Confcommercio tira il freno su sagre e mercatini estivi

23 Aprile 2015

GIULIANOVA. Sagre e mercatini estivi? Confcommercio chiede di verificarne la durata perché, secondo le normative, non possono superare i 7 giorni e chiede meno flessibilità nella concessione del...

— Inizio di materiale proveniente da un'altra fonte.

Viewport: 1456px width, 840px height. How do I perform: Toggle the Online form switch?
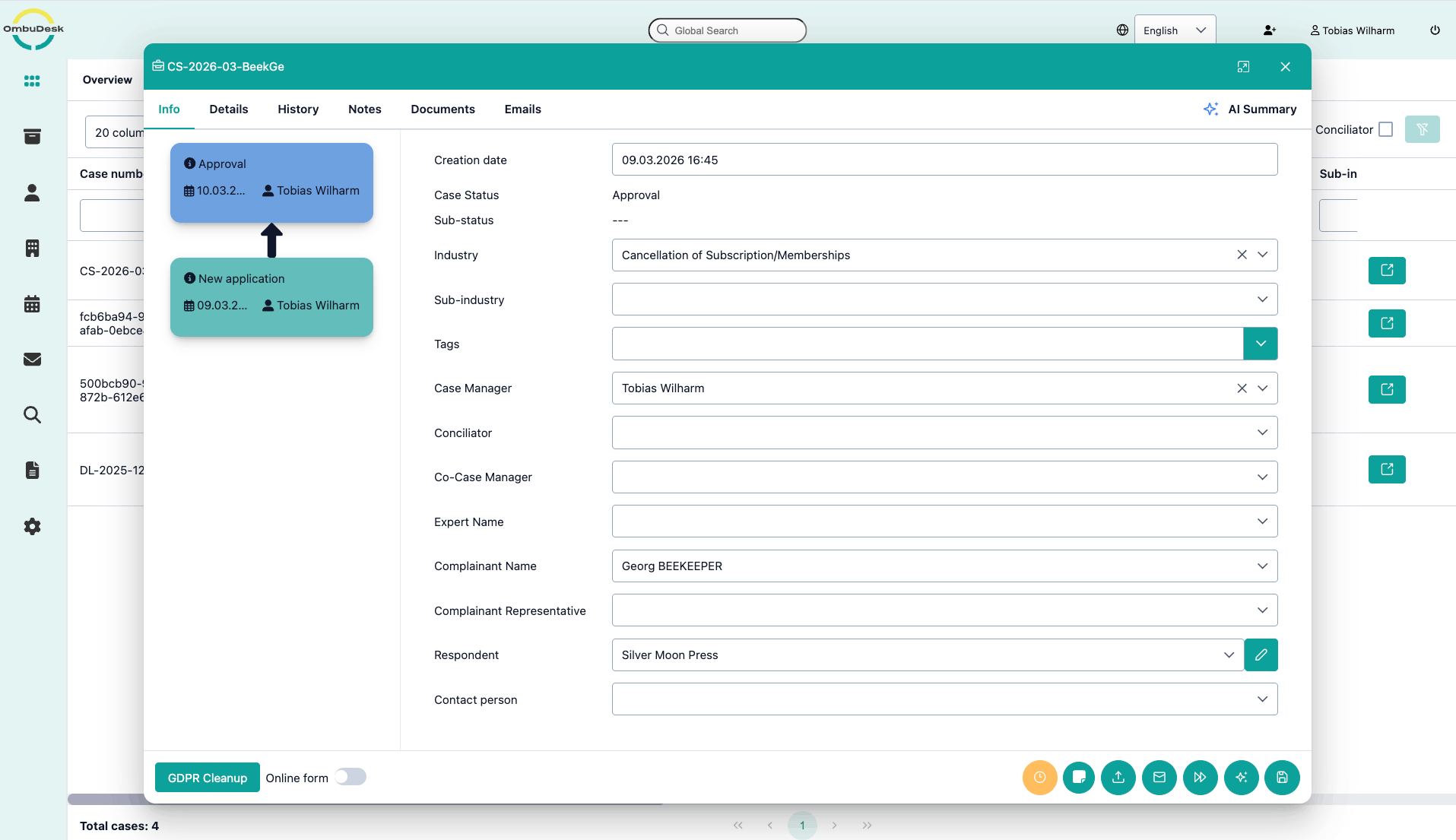(x=351, y=777)

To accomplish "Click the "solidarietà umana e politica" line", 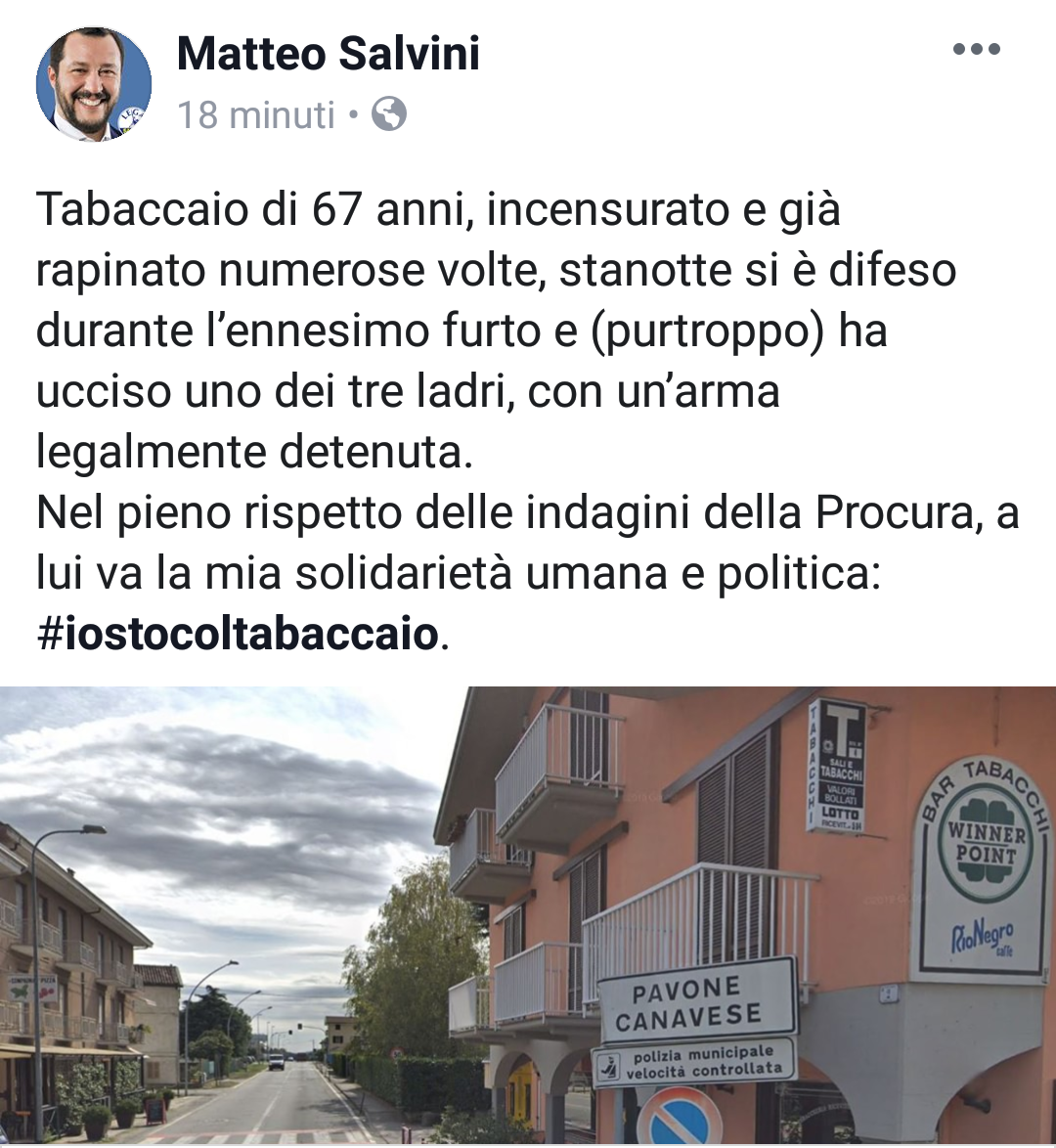I will click(457, 573).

GIULIANOVA. Sagre e mercatini estivi? Confcommercio chiede di verificarne la durata perché, secondo le normative, non possono superare i 7 giorni e chiede meno flessibilità nella concessione del patrocinio comunale. Con un documento, consegnato durante la consulta del commercio di lunedì, i rappresentanti dell’associazione, Pietro Belgiglio e Gianpiero D’Angelo di Silb-Fipe, chiedono l’elenco delle domande pervenute entro il 31 ottobre per le manifestazioni, ma anche l’utilizzo della commissione comunale di vigilanza sui pubblici spettacoli per gli eventi che durano più giorni e con utenza superiore alle 200 persone e l’individuazione di un gestore unico per l’organizzazione delle manifestazioni comunali. Nella nota si fa riferimento anche ai costi e si chiede di fare un esame accurato con l’assessore al bilancio Katia Verdecchia sulla ripercussione di eventi come Calici e musica, Notte bianca o Attenti al luppolo sulle casse comunali.

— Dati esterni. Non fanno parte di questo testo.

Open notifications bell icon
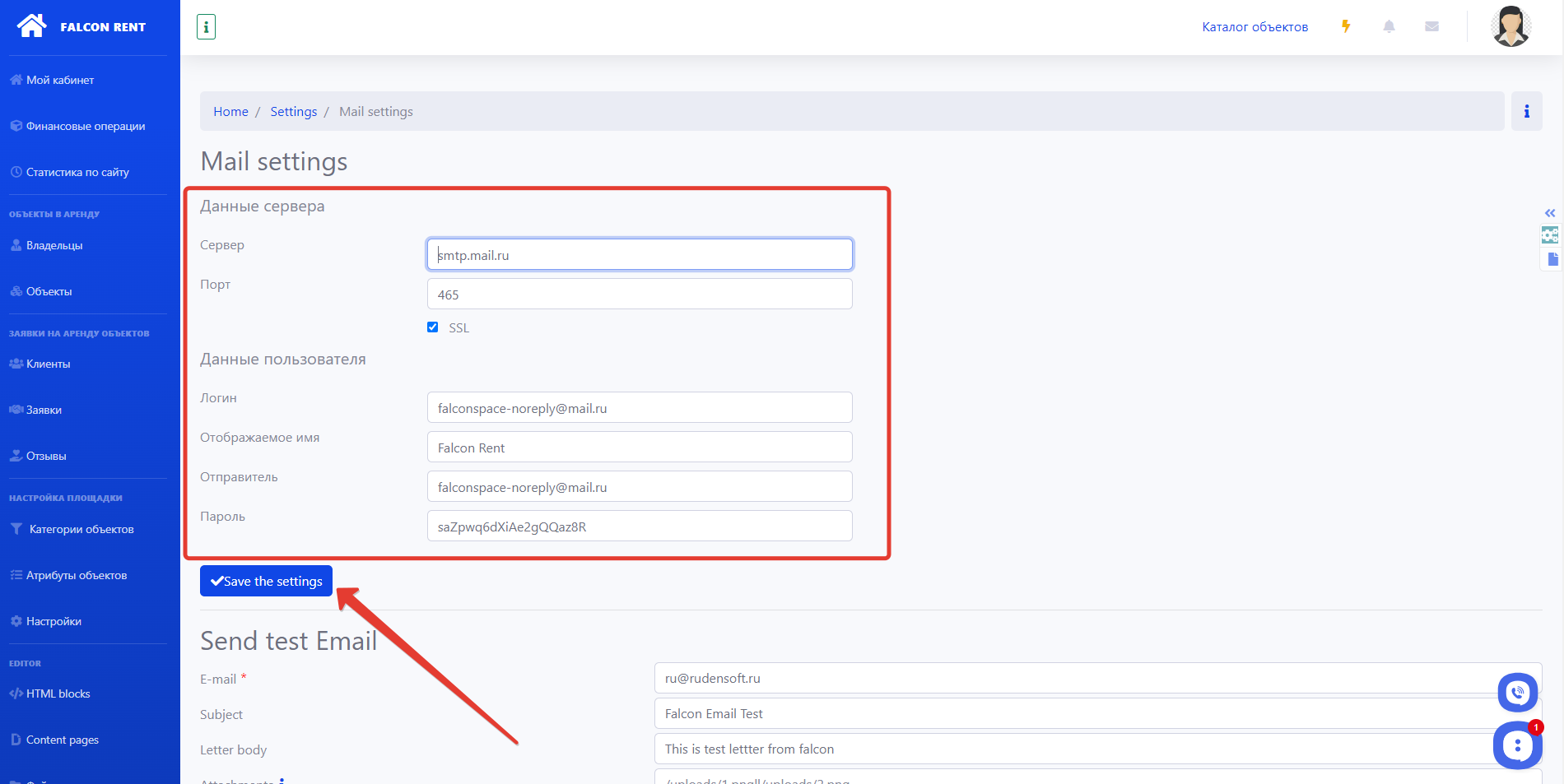The image size is (1564, 784). (1389, 26)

Proprio ieri, però, l’assessore alle manifestazioni Pierangelo Guidobaldi ha affermato che, per mancanza di fondi, le manifestazioni dell’estate saranno molte di meno, fatte salve iniziative di privati e quelle consuete come Calici e musica e Attenti al luppolo (che dovranno pagare suolo pubblico e spazzamento). «Bisogna prendere le distanze», si legge nella nota, «da false associazioni no-profit che mascherano attività lucrative anche di importanti dimensioni che così illegalmente beneficiano di un favore fiscale che distorce il regime concorrenziale». Anche Confesercenti, Confartigianato e Cna, avevano chiesto maggior rigore fiscale ( il pagamento delle tasse) per sagre e mercatini. (m.t.)